Collection and Preservation of Blood Samples
After the patient arrived at the emergency room, blood (4 mL) was immediately collected by the emergency nurse (within 30 minutes) and then stood at room temperature for two hours. The sample was then centrifuged at 3,000 rpm for 10 min. The supernatant (serum) was collected and stored at -80°C for enzyme linked immunosorbent assay (ELISA) assay.

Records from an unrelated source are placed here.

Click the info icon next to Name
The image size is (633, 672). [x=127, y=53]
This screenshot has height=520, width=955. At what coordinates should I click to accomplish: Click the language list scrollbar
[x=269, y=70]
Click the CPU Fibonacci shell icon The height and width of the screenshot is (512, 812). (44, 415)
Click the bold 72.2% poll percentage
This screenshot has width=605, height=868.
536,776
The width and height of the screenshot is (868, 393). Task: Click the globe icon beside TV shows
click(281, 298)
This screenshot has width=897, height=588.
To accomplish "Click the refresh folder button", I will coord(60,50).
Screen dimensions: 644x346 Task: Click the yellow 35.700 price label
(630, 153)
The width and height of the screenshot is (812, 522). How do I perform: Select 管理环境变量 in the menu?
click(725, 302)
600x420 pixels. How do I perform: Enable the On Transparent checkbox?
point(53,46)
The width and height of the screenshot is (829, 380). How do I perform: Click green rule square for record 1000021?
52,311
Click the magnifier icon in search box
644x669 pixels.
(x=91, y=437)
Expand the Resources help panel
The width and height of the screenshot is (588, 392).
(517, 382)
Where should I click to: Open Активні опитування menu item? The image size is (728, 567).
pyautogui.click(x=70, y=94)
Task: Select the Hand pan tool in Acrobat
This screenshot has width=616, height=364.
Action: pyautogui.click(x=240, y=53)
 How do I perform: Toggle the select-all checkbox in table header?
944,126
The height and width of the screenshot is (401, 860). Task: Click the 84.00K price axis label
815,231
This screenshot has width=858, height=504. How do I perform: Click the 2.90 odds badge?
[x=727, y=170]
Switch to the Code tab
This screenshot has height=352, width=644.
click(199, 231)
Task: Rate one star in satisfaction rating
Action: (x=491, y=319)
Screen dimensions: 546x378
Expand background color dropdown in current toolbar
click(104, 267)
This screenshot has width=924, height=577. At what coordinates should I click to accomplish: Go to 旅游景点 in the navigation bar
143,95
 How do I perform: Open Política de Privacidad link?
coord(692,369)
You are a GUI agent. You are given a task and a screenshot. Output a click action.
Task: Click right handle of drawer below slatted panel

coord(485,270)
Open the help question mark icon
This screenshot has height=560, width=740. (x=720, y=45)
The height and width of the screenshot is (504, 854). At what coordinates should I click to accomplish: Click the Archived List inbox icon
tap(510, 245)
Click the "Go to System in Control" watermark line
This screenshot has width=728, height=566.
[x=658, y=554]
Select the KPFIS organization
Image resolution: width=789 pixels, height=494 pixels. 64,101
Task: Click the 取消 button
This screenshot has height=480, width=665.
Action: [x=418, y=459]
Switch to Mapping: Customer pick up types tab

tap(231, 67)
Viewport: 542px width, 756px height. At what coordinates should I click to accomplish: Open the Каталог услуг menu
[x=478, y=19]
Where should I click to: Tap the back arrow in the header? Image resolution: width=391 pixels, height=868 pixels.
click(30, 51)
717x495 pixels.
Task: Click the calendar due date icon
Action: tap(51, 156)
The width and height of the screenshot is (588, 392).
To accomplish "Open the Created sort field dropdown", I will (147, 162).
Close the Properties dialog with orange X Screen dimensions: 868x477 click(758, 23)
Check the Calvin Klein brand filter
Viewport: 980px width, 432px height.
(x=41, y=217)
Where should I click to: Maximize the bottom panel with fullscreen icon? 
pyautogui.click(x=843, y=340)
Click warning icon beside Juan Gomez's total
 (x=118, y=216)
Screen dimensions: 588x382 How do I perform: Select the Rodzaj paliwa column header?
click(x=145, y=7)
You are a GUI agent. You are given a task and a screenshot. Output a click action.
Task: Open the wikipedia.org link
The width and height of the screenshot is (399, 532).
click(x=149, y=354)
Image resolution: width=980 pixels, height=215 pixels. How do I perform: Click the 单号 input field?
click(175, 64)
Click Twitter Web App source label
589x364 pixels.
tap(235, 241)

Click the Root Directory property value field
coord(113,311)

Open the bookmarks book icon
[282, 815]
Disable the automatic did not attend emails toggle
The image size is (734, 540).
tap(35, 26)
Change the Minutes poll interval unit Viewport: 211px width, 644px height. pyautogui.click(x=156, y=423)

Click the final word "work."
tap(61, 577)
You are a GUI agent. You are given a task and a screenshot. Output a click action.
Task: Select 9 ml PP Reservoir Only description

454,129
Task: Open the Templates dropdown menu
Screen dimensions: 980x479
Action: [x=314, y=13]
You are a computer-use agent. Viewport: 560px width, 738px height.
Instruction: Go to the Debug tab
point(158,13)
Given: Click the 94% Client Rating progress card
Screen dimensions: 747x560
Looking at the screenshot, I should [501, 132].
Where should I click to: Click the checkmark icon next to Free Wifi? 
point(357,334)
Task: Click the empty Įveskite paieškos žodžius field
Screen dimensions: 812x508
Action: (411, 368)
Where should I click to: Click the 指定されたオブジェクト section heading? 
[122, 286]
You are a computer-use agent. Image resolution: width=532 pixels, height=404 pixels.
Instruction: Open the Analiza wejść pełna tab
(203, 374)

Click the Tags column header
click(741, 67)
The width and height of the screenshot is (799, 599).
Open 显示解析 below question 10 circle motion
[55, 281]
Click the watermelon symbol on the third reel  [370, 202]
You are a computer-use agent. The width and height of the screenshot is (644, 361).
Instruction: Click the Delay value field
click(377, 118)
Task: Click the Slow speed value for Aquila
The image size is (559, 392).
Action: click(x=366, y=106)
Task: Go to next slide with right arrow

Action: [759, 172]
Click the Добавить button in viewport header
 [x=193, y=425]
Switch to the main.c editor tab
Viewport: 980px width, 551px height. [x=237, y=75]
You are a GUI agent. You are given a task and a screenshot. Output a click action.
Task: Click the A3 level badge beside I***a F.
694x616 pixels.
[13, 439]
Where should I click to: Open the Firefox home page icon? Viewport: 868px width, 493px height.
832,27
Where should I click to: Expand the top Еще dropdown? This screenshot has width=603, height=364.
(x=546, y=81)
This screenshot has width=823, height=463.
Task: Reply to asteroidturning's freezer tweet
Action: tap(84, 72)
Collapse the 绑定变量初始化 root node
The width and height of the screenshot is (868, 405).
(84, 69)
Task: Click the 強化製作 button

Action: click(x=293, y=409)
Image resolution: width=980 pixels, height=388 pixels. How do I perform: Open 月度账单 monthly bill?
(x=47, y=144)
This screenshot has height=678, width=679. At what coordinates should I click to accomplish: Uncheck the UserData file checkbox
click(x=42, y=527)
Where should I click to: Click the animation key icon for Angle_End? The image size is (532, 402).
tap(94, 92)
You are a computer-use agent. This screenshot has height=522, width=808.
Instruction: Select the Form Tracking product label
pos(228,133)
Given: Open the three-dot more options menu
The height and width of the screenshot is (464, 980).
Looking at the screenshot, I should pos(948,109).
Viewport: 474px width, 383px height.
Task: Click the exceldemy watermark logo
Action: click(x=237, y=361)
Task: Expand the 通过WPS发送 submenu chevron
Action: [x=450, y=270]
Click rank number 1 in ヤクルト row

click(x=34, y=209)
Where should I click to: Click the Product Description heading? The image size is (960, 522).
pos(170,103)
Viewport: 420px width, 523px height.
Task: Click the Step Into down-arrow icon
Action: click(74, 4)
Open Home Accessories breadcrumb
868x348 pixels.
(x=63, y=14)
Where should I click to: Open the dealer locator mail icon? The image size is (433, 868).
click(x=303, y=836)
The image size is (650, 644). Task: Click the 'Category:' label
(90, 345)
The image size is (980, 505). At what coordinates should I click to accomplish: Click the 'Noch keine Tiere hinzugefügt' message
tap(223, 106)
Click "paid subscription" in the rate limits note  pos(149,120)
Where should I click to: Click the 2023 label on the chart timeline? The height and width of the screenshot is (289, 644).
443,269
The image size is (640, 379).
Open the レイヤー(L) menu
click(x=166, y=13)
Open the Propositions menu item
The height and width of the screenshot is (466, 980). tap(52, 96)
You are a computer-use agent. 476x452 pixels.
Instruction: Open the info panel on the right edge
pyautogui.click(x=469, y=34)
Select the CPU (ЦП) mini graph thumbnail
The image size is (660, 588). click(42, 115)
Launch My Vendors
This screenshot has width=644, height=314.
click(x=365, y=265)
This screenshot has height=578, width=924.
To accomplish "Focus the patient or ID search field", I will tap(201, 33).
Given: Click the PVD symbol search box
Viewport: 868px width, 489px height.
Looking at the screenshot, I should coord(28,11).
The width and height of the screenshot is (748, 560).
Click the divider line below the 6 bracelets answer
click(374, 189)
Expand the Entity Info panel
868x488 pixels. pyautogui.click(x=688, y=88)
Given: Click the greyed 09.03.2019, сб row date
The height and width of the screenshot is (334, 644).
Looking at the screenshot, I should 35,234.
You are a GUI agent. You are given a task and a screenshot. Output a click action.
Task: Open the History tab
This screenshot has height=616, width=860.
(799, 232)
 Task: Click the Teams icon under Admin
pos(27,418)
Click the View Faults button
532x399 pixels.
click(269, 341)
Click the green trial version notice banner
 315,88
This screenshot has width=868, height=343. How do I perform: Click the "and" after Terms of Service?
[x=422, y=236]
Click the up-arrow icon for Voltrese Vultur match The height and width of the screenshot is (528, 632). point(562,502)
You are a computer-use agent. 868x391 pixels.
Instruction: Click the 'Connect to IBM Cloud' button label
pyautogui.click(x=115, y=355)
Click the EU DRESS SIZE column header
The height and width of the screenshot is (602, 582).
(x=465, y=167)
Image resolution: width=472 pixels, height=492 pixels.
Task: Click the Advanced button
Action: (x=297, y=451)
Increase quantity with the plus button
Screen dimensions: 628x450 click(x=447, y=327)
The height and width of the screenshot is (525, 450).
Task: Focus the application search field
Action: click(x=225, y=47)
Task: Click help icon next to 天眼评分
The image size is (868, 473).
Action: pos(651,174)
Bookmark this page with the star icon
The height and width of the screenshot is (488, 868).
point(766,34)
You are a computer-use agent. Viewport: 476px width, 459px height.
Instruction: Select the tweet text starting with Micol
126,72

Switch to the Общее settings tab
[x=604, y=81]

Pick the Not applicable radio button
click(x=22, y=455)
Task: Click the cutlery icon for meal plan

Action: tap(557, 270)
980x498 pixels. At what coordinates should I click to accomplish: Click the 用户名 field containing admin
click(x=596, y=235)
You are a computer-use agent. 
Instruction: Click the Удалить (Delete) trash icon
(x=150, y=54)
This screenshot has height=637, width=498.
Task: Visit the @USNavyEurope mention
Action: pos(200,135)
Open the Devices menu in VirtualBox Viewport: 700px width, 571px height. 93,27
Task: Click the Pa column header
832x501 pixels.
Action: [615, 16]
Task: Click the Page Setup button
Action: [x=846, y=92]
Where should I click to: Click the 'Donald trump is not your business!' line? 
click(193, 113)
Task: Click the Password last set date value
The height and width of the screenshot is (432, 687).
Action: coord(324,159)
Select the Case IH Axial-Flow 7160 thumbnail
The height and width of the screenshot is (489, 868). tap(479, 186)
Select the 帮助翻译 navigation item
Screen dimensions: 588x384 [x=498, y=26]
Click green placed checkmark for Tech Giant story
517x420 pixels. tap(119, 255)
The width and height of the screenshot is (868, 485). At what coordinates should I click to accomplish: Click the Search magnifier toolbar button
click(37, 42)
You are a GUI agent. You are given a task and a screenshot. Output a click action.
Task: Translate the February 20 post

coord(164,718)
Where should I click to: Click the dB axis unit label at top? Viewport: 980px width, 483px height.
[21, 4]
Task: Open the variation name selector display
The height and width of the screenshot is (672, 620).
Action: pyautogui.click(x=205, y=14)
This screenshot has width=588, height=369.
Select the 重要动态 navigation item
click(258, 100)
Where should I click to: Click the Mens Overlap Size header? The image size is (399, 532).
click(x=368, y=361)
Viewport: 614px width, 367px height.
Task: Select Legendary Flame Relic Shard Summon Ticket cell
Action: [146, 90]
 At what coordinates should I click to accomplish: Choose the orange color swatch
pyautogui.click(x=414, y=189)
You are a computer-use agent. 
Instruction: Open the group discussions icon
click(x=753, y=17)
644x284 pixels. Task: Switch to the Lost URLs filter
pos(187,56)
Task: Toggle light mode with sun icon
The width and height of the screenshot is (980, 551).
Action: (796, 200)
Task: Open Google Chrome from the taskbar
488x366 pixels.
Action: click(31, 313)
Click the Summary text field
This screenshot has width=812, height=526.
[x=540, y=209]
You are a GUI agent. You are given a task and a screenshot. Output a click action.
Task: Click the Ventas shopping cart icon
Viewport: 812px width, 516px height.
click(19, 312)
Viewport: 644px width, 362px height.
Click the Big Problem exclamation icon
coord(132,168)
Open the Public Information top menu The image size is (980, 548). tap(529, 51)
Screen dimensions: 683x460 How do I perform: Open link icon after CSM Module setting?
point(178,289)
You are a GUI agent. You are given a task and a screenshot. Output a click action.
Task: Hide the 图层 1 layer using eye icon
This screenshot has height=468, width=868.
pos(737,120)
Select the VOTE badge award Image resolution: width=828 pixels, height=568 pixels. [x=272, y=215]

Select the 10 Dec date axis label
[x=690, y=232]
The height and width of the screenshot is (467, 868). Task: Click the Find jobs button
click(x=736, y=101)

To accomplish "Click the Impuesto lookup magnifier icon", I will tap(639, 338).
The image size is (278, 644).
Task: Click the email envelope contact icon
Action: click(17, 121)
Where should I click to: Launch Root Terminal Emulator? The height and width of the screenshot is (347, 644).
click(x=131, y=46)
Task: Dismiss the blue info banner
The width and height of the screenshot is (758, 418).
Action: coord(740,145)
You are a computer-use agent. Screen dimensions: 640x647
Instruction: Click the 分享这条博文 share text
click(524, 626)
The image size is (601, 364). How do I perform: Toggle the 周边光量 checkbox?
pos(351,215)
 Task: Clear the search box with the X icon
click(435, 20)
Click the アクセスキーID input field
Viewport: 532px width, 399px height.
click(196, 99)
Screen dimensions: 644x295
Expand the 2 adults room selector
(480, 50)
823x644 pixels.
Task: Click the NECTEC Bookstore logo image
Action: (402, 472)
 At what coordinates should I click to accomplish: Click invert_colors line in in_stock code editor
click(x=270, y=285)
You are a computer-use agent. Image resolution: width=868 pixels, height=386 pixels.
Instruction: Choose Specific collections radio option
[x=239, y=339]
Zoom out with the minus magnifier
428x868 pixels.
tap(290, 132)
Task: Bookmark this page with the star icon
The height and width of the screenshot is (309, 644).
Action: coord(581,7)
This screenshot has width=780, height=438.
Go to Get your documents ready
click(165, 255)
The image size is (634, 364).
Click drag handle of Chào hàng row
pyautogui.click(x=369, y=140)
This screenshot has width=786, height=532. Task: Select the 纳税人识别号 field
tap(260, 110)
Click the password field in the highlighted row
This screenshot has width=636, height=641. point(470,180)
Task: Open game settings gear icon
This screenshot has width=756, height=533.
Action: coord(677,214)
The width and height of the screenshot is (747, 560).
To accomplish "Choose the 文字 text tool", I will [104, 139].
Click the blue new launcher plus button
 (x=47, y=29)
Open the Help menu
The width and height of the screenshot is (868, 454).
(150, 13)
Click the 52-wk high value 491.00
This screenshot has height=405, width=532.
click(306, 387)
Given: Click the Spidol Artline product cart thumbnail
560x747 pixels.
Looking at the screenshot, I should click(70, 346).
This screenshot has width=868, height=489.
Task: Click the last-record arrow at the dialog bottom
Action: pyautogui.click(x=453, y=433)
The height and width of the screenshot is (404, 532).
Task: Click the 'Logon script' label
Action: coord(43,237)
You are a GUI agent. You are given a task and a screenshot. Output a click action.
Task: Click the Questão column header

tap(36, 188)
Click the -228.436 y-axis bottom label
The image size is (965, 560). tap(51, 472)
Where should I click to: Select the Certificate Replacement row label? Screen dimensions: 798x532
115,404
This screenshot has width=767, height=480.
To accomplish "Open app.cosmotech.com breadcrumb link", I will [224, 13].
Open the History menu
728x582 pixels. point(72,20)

Determination of Serum Occludin
The level of serum occludin was measured using a commercial Occludin ELISA Assay Kit (USCN, China), according to the manufacture’s instruction [16]. The standard curve and the regression equation were obtained according to the optical density value of standards. All tests were performed at the same time after the specimen was collected.
Statistical Analyses
For continuous data, either means ± standard deviation or medians (interquartile range, IQR) were used to summarize data. A two-sided student’s t-test or a Mann-Whitney U test was performed to detect differences between groups. Differences among multiple groups were analyzed using one-way Analysis of Variance (ANOVA).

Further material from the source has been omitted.